### EXERCISES:
a - List every HLA class II locus that the participant methods text says was typed.
b - Duplicate the passage of the participant methods text between "Individuals with PD (n" and "criteria for PD.", inclusive.
━━━━━ DOCUMENT SEGMENT
Specific clinical information on the participants with ALS was collected, including age and sex, the time since ALS symptom onset, the time when the individual started experiencing symptoms related to their ALS diagnosis, the time after ALS diagnosis and the time of donation after the initial diagnosis of ALS to understand the duration of the disease (Table 1). ALSFRS-R data were used to evaluate the functional status of participants with ALS and monitor functional changes in patients over time. ALSFRS-R data were missing for 7 participants with ALS from the study cohort and all 14 patients from the validation cohort; these were excluded from analyses in which the ALSFRS-R was used. Predicted survival time was obtained using the online ENCALS prediction model31 (http://tool.encalssurvivalmodel.org/), a well-established and widely used survival prediction tool for participants with ALS, originally developed using data from more than 10,000 individuals across several ALS centres in Europe. The classification is based on diagnostic delay (months), progression rate (points decrease on ALSFRS-R per month), forced vital capacity (percentage of predicted capacity based on normative values for sex, age and height), definite ALS (according to El Escorial criteria), frontotemporal dementia (yes or no), C9orf72 repeat expansion (yes or no) and site of onset. The prediction model classifies patients into one of five categories on the basis of predicted survival time: very short, short, intermediate, long or very long. Genetic mutations were noted on an individual basis if genetic sequencing was performed. Twenty-four individuals with ALS were HLA-typed at an American Society for Histocompatibility and Immunogenetics (ASHI)–accredited laboratory at Murdoch University in Western Australia. Typing for HLA class II (DQA1, DQB1, DRB1, DRB3, DRB4, DRB5 and DPB1) was performed using locus-specific PCR amplification, sequencing was done using the Illumina MiSeq platform and the alleles were called using an ASHI-accredited HLA allele caller software pipeline, IIID HLA analysis suite (http://www.iiid.com.au/laboratory-testing/). The full HLA typing data for these patients are provided in Supplementary Table 2.
Individuals with PD (n = 15) were recruited by the Movement Disorders Clinic at the Department of Neurology at CUMC. Inclusion criteria for the patients consisted of (i) clinically diagnosed PD with the presence of bradykinesia and either resting tremor or rigidity; (ii) PD diagnosis between the age of 35 and 80; (iii) history establishing the benefit of dopaminergic medication; and (iv) ability to provide informed consent. Exclusion criteria for PD were: (i) atypical parkinsonism or other neurological disorders; (ii) history of cancer within the past three years; (iii) autoimmune disease; and (iv) chronic immune-modulatory therapy. The recruited individuals with PD all met the UK Parkinson’s Disease Society Brain Bank criteria for PD.
━━━━━━━━━━
━━━━━ MATERIAL PROVIDED
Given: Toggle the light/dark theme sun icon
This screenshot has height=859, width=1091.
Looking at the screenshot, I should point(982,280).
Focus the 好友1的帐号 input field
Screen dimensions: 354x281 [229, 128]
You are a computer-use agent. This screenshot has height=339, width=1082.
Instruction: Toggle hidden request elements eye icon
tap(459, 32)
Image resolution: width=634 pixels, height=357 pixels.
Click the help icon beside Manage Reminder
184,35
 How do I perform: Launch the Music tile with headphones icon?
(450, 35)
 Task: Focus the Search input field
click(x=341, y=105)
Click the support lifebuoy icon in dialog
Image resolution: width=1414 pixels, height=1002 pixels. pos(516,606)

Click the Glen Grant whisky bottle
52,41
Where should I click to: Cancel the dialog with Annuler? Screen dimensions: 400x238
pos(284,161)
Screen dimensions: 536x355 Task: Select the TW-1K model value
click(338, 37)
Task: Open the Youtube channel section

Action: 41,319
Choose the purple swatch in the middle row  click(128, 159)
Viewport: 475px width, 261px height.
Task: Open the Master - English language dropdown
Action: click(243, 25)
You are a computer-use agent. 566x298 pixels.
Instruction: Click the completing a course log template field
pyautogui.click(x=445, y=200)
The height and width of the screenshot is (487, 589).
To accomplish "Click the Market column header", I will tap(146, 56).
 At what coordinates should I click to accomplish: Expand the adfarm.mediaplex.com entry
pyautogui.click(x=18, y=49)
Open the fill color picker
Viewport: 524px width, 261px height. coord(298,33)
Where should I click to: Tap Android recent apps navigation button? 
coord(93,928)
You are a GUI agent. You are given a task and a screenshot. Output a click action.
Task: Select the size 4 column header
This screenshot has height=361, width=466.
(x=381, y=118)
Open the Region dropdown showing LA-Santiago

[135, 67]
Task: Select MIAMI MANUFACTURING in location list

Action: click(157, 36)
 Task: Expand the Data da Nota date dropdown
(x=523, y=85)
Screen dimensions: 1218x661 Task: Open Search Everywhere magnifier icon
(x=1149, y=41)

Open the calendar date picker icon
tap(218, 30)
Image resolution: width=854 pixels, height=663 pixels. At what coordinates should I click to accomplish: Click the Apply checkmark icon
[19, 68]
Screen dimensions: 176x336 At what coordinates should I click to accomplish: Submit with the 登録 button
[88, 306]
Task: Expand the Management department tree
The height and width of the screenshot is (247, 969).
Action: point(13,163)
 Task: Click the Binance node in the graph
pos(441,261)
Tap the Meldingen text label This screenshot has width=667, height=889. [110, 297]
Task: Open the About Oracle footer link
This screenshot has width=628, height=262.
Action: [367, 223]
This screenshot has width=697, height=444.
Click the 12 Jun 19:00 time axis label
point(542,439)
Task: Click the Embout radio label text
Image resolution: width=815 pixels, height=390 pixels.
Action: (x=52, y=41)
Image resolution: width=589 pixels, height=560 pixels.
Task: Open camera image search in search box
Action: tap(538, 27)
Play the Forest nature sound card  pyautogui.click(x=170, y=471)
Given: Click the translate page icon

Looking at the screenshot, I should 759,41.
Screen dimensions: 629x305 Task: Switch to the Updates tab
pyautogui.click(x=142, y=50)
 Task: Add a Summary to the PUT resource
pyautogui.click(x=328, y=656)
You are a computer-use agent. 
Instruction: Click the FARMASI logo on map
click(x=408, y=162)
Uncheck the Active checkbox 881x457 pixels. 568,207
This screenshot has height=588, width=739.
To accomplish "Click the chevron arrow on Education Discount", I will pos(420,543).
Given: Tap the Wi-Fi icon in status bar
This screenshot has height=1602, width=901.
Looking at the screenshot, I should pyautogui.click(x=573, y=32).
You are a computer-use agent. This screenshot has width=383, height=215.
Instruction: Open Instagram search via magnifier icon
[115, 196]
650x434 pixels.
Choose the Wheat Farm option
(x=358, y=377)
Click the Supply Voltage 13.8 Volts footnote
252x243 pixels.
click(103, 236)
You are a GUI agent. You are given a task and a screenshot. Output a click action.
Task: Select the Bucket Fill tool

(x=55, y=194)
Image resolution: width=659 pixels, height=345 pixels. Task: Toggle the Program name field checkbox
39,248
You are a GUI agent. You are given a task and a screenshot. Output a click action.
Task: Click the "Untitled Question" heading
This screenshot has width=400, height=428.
━━━━━━━━━━
### PER-TASK ANSWERS:
a - DQA1, DQB1, DRB1, DRB3, DRB4, DRB5, DPB1

b -
Individuals with PD (n = 15) were recruited by the Movement Disorders Clinic at the Department of Neurology at CUMC. Inclusion criteria for the patients consisted of (i) clinically diagnosed PD with the presence of bradykinesia and either resting tremor or rigidity; (ii) PD diagnosis between the age of 35 and 80; (iii) history establishing the benefit of dopaminergic medication; and (iv) ability to provide informed consent. Exclusion criteria for PD were: (i) atypical parkinsonism or other neurological disorders; (ii) history of cancer within the past three years; (iii) autoimmune disease; and (iv) chronic immune-modulatory therapy. The recruited individuals with PD all met the UK Parkinson’s Disease Society Brain Bank criteria for PD.